The rIC3 Hardware Model Checker
Yuheng Su, Qiusong Yang, Yiwei Ci, Tianjun Bu, Ziyu Huang
TL;DR
Problem: scalable verification of hardware designs suffers from state-space explosion. Approach: rIC3 integrates IC3 with optimized GipSAT, dynamic generalization (DynAMic, CTG, EXCTG), internal-signal predicates (IC3INN), and localization abstraction, plus a 16-thread portfolio of IC3, BMC, and K-Induction. Contributions: concise IC3 core (~1700 LOC), modular Rust implementation, and state-of-the-art results on HWMCC’24 with a SymbiYosys backend. Findings: substantial speedups and scalability across bit-level and word-level tracks; ablation confirms the importance of GipSAT and dynamic generalization. Significance: provides an extensible academic platform for hardware verification and a practical backend for industrial RTL verification.
Abstract
In this paper, we present rIC3, an efficient bit-level hardware model checker primarily based on the IC3 algorithm. It boasts a highly efficient implementation and integrates several recently proposed optimizations, such as the specifically optimized SAT solver, dynamically adjustment of generalization strategies, and the use of predicates with internal signals, among others. As a first-time participant in the Hardware Model Checking Competition, rIC3 was independently evaluated as the best-performing tool, not only in the bit-level track but also in the word-level bit-vector track through bit-blasting.
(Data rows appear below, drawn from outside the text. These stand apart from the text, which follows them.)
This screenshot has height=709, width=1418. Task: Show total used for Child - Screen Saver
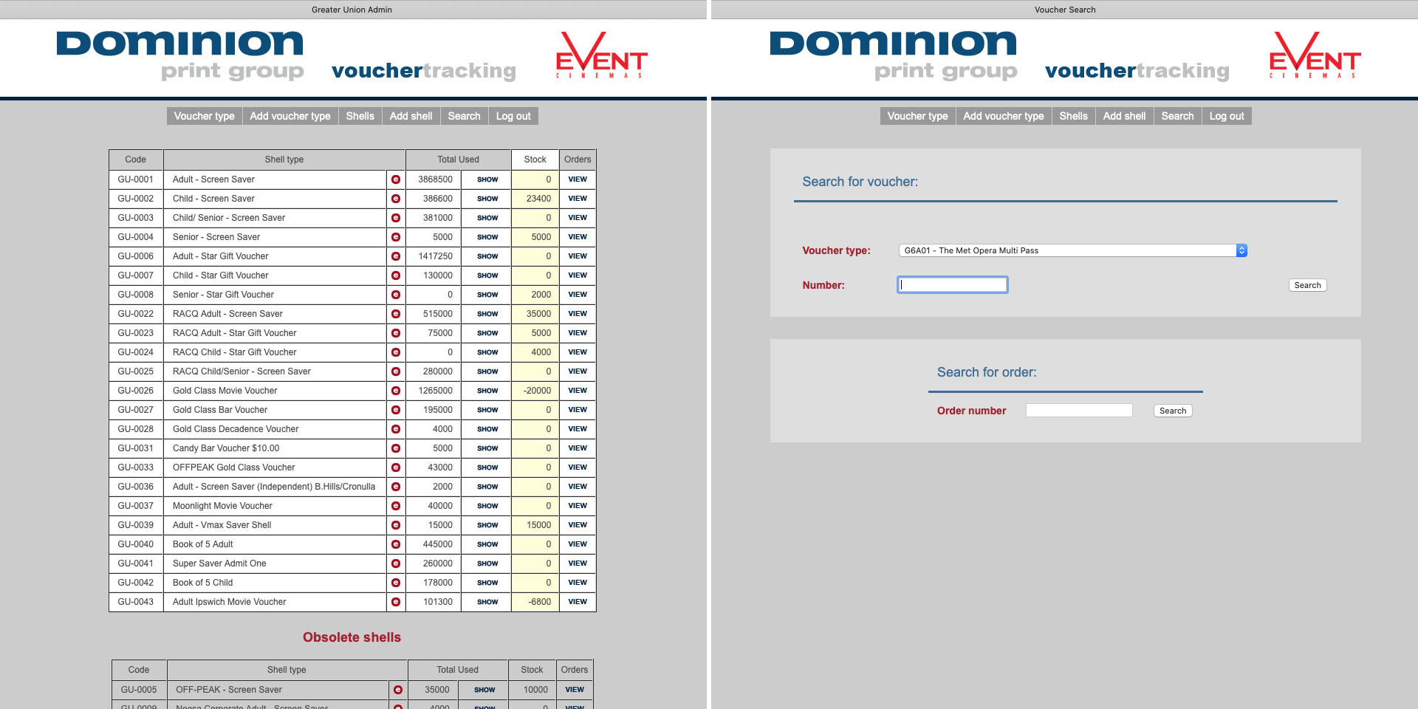point(487,199)
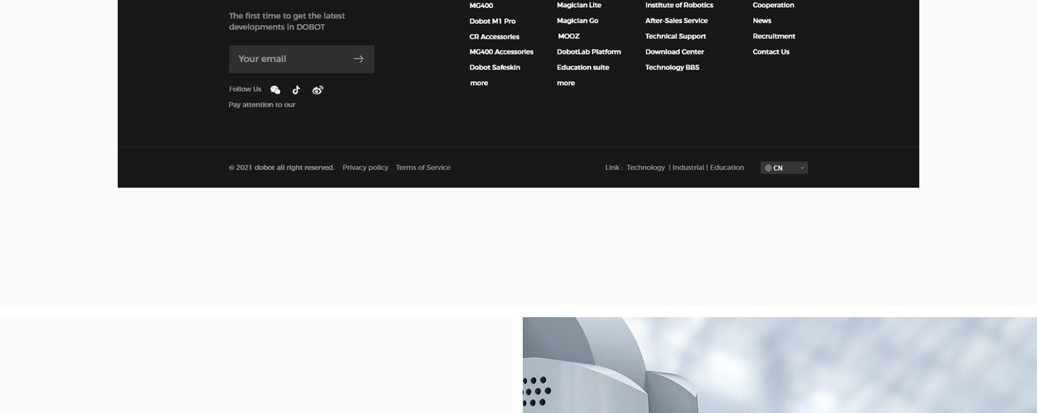This screenshot has width=1037, height=413.
Task: Expand 'more' below Education suite
Action: click(x=566, y=83)
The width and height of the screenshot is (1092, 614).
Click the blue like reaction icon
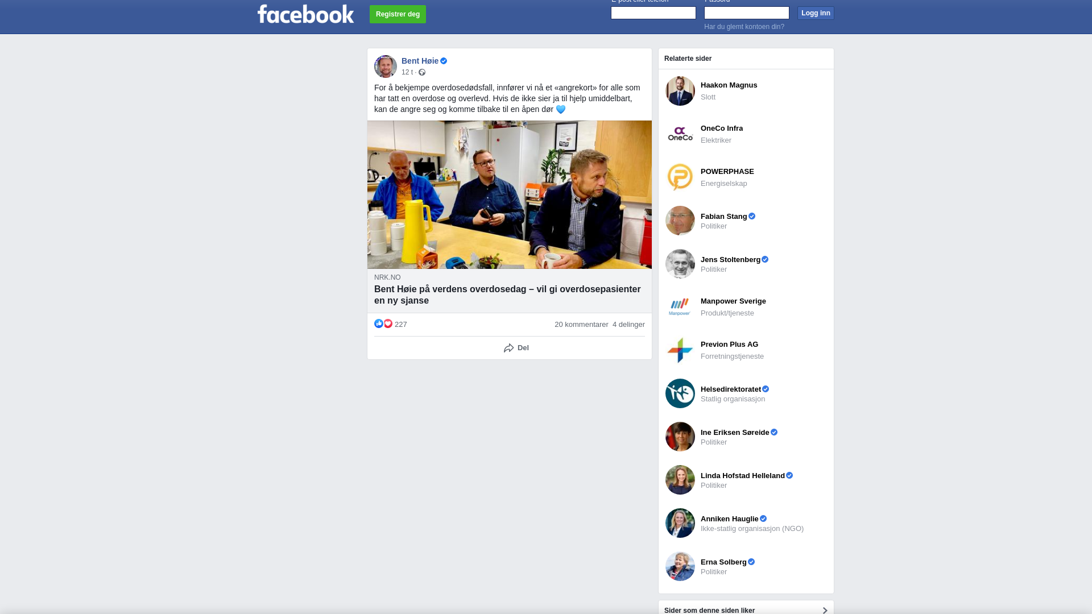click(379, 323)
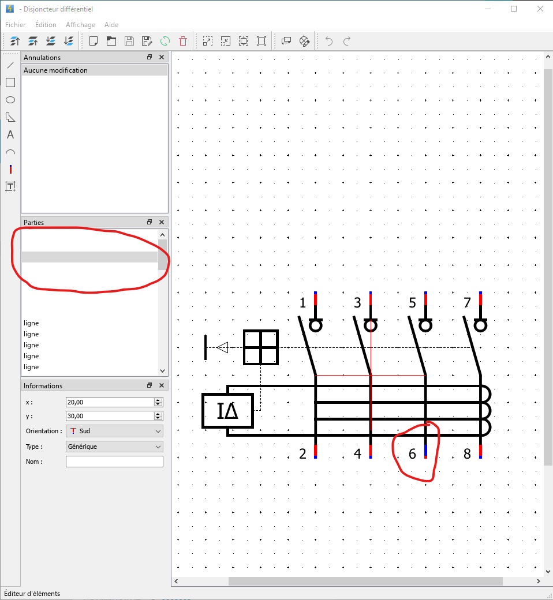This screenshot has height=600, width=553.
Task: Select Aucune modification in Annulations list
Action: [x=55, y=70]
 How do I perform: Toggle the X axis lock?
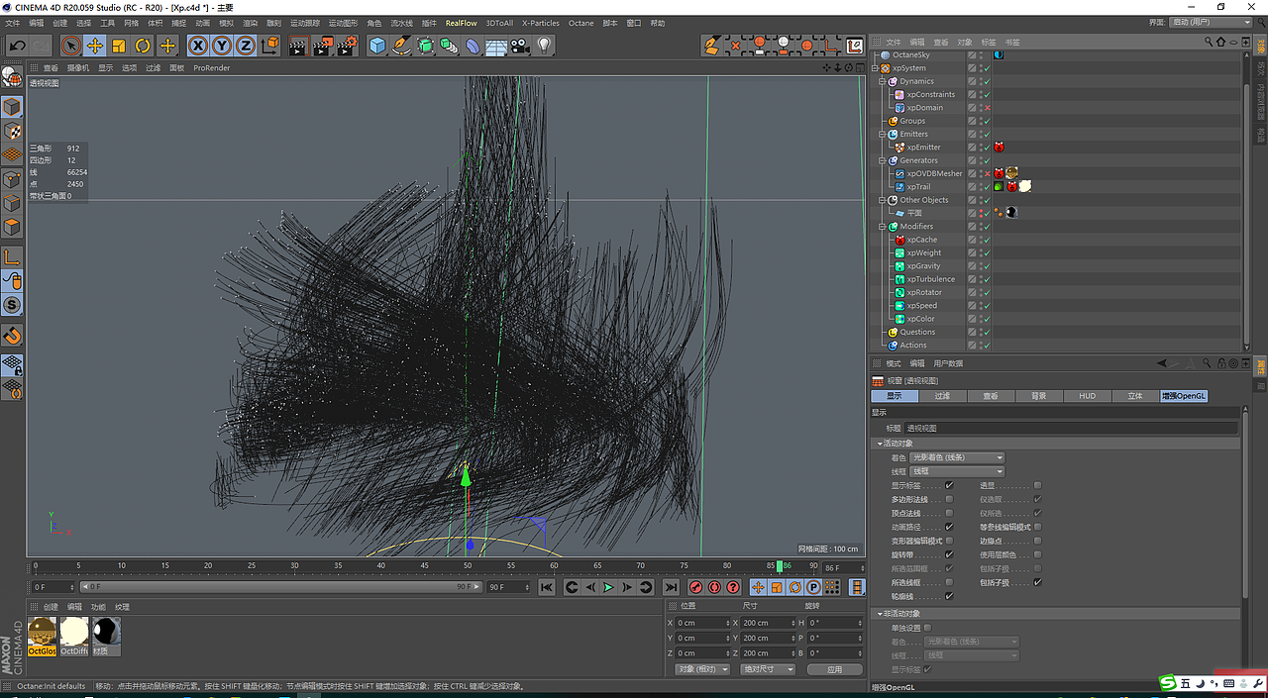(x=198, y=46)
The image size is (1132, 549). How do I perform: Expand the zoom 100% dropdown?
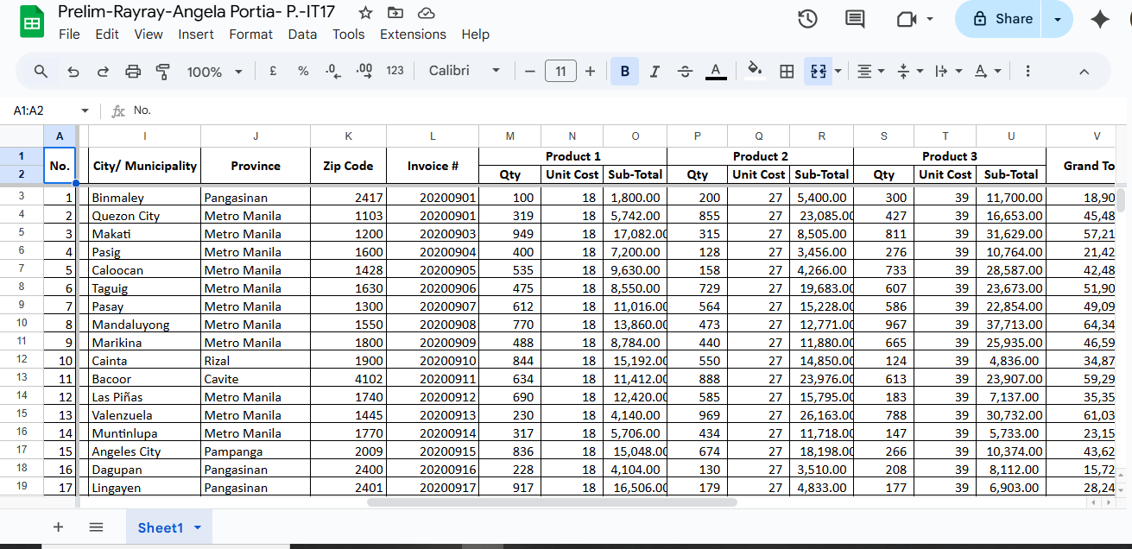[214, 72]
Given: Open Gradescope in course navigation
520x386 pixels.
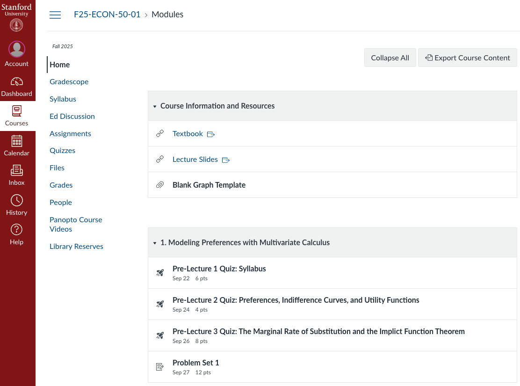Looking at the screenshot, I should coord(69,82).
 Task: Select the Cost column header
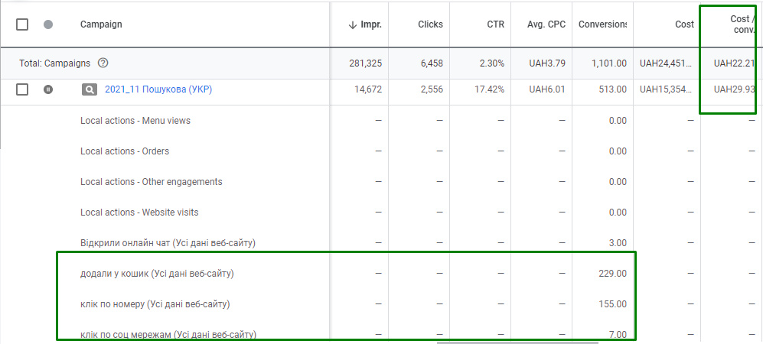684,24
Our experiments further demonstrate significant advancements in both efficiency and scalability. rIC3 can also serve as a backend for verifying industrial RTL designs using SymbiYosys. Additionally, the source code of rIC3 is highly modular, with the IC3 algorithm module being particularly concise, making it an academic platform that is easy to modify and extend.